No matter the effort you put into a nice and harmonic environment, the moment will come where two people or groups of people will be in some sort of conflict that needs explicit attention and care.

Many of these situations can be simply resolved by translating or spelling out the needs and expectations of both parties to each other as well as the events that led to the conflict.

No matter the situation, it is always good to have dedicated support for both sides of the conflict. Neither of the parties should be left alone in their struggle.

Acute violence may require the immediate removal of one or both of the parties from the situation. If both are removed at once, their safety outside of the CryptoParty environment needs to be taken into consideration.

Conflict should always be met with an assessment of

  • the concern (how grave were the (alleged) offenses? how likely is a re-occurence? who else might get affected?),
  • the opportunity for resolution and the prevention of future offenses, and
  • the capacity and resources of the people involved directly or indirectly to make use of, create, and sustain those opportunities,

and the improvement of community structures and processes accordingly.

Silent Quitting

The loose and decentralized structure of CryptoParty makes it susceptible to silent quitting: people who occasionally participated suddenly staying away. Most often this is the result of priorities and time constraints, but sometimes it is caused by discomfort in the presence of certain behaviour. There should be explicit opportunity for people to talk about this discomfort in order to resolve it. No matter how small the complaint is, please take it very seriously as it might be an indicator for deeper and more far-reaching issues!

Accountability

This code of conduct only makes sense if people are held accountable for their actions. If you don't find your grievances addressed right away, please ask for the support of people you are comfortable talking to, be it other participants, the organizers, the awareness team of your local CryptoParty, or people from the global community.
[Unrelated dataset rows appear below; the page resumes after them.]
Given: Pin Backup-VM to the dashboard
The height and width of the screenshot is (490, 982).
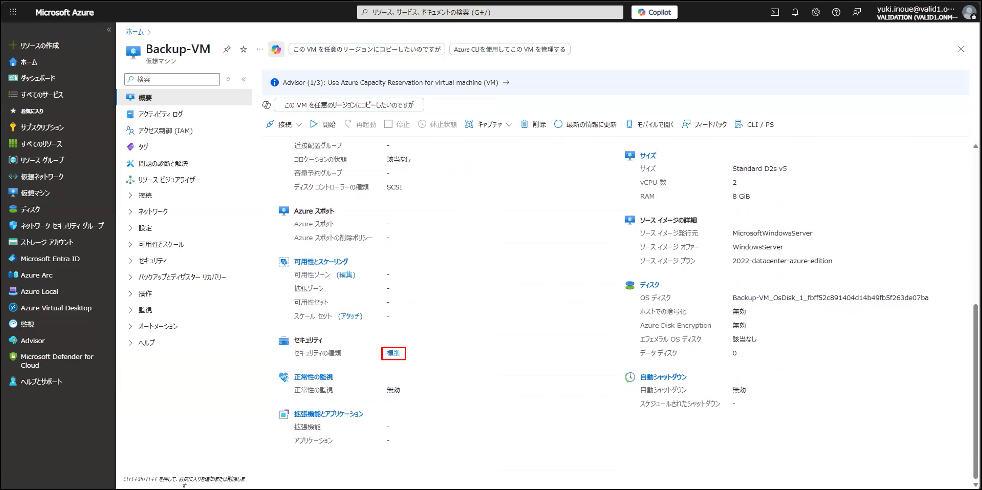Looking at the screenshot, I should point(227,49).
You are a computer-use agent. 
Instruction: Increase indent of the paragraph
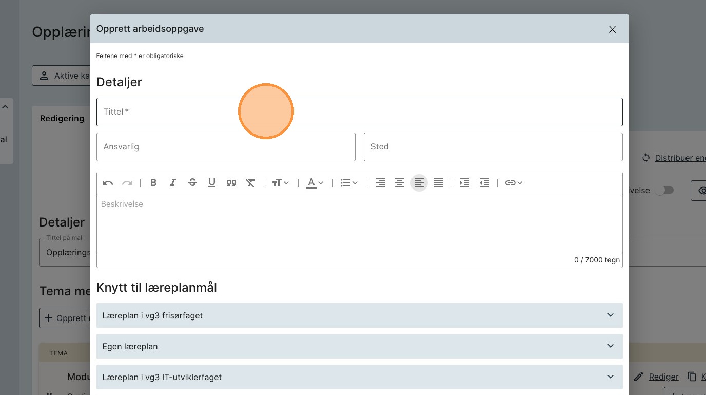465,183
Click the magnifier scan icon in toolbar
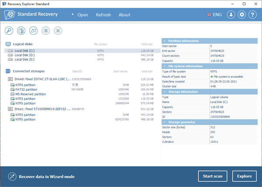Viewport: 262px width, 187px height. [9, 31]
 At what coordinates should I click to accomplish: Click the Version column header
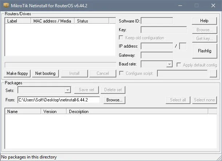point(54,112)
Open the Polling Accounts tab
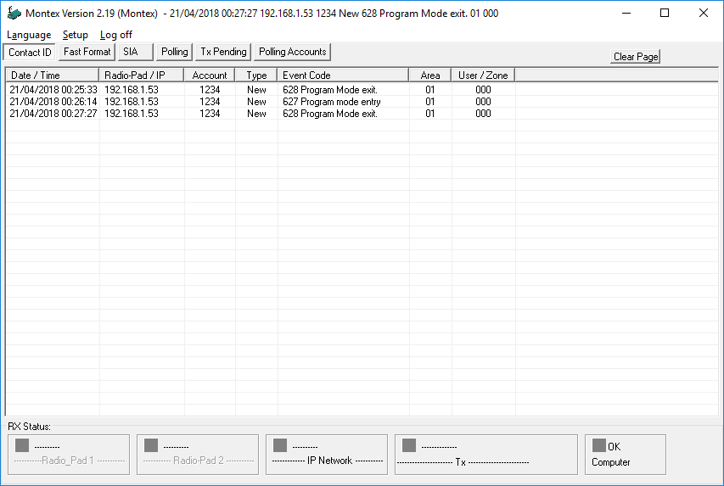 292,52
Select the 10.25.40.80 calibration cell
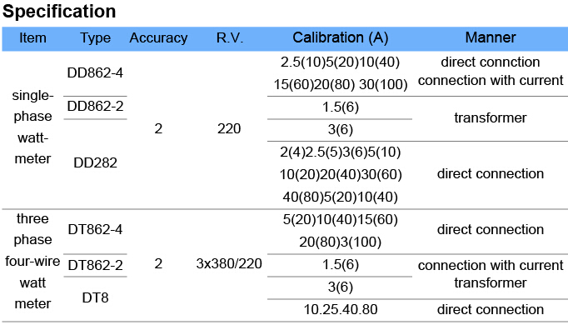 click(x=340, y=309)
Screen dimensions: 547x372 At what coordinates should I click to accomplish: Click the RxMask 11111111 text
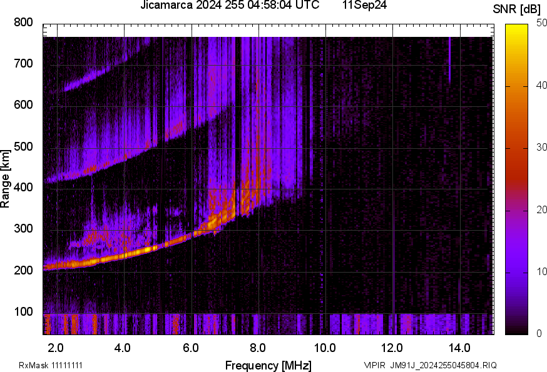click(x=51, y=365)
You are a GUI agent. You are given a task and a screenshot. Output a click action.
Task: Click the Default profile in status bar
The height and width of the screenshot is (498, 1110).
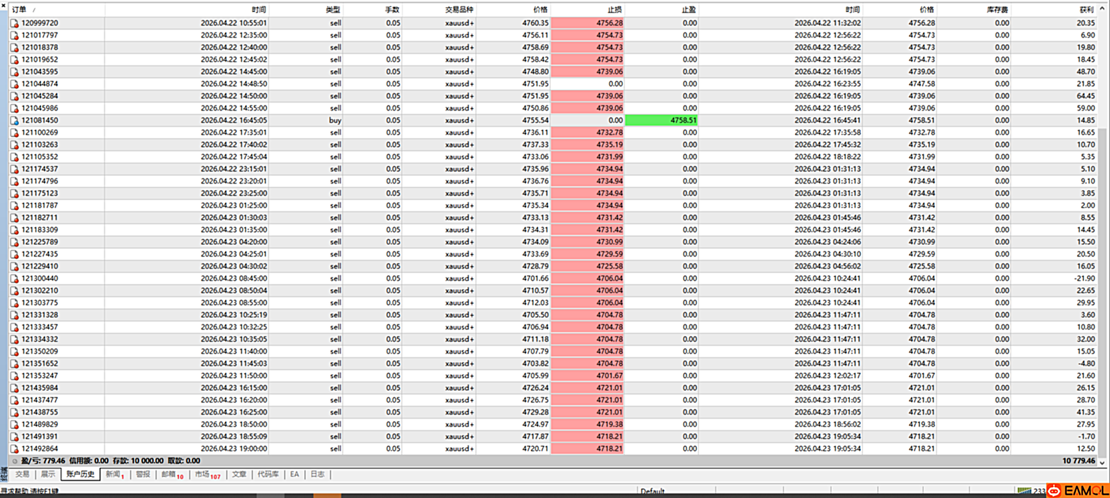click(x=652, y=491)
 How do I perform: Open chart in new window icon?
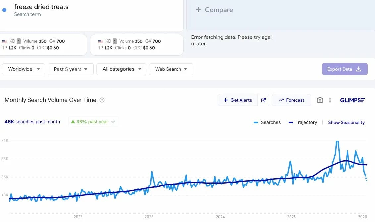coord(263,100)
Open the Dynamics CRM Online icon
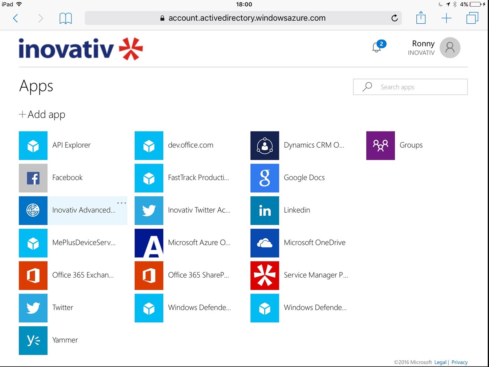The width and height of the screenshot is (489, 367). click(x=264, y=146)
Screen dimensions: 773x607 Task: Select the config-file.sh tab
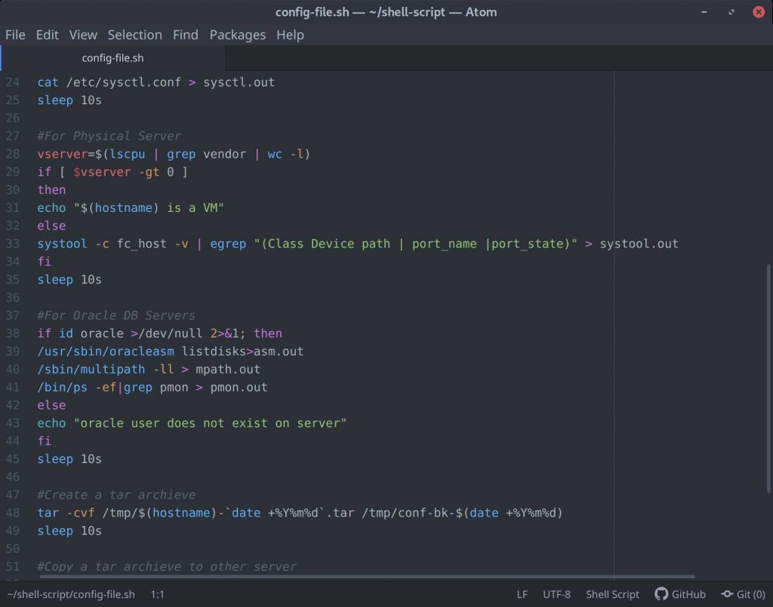point(112,57)
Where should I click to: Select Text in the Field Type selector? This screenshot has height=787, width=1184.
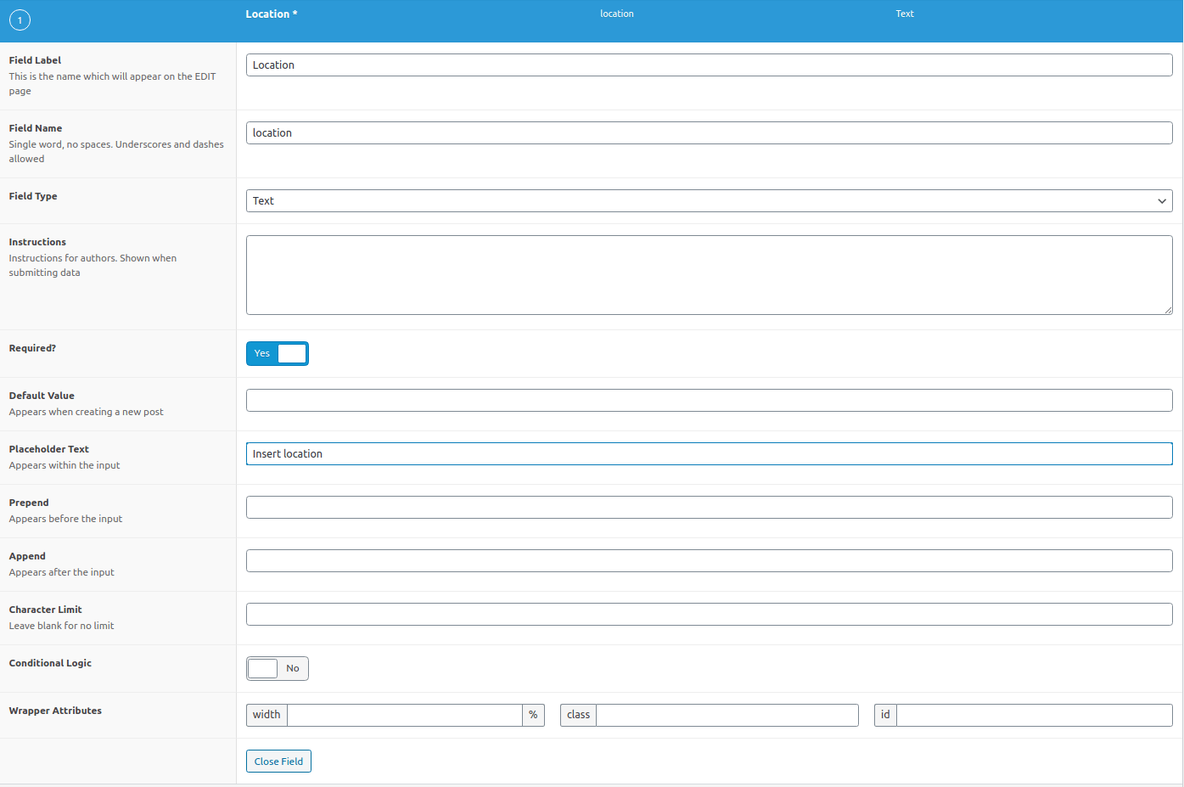(x=709, y=200)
If all else fails, it is also encouraged to make grievances public after having considered possible consequences for everybody involved.

You can find contact information on the pages of your local CryptoParty chapter, or on contact_addresses.

It is the responsibility of the community to take care of both the accuser as well as the accused.

Localize!

In the end the resolution of conflict is heavily dependent on culture, law, and personal capabilities to deal with it, so please extend this chapter to your needs, publish and share the results!

Decision Making / Finding Consensus

Decision making in CryptoParty is loosely based on consensus within the group of people affected by the decision.

There are many ways of finding consensus, and people are encouraged to experiment with different methods to find out what works best for them in different situations/circumstances.

If you found a good way to find consensus in your local group, please write it down, publicize, and share!

Dogma

Dogma is for the privileged. It might be necessary or even beneficial to deviate from this code of conduct for a variety of reasons, and it is ok to do so, as long as this deviation is communicated very clearly, and there are no concerns by the local and/or global community.

References / Further Reading

This code of conduct is one of many. Two very common ones that were partially used for this one are the Berlin Code of Conduct and the Geek Feminism Code of Conduct. Another code of conduct in writing that was partly inspired by this code of conduct and could in return inspire it is the xHain Code of Conduct which itself was inspired by the Sisters Uncut Code of Conduct.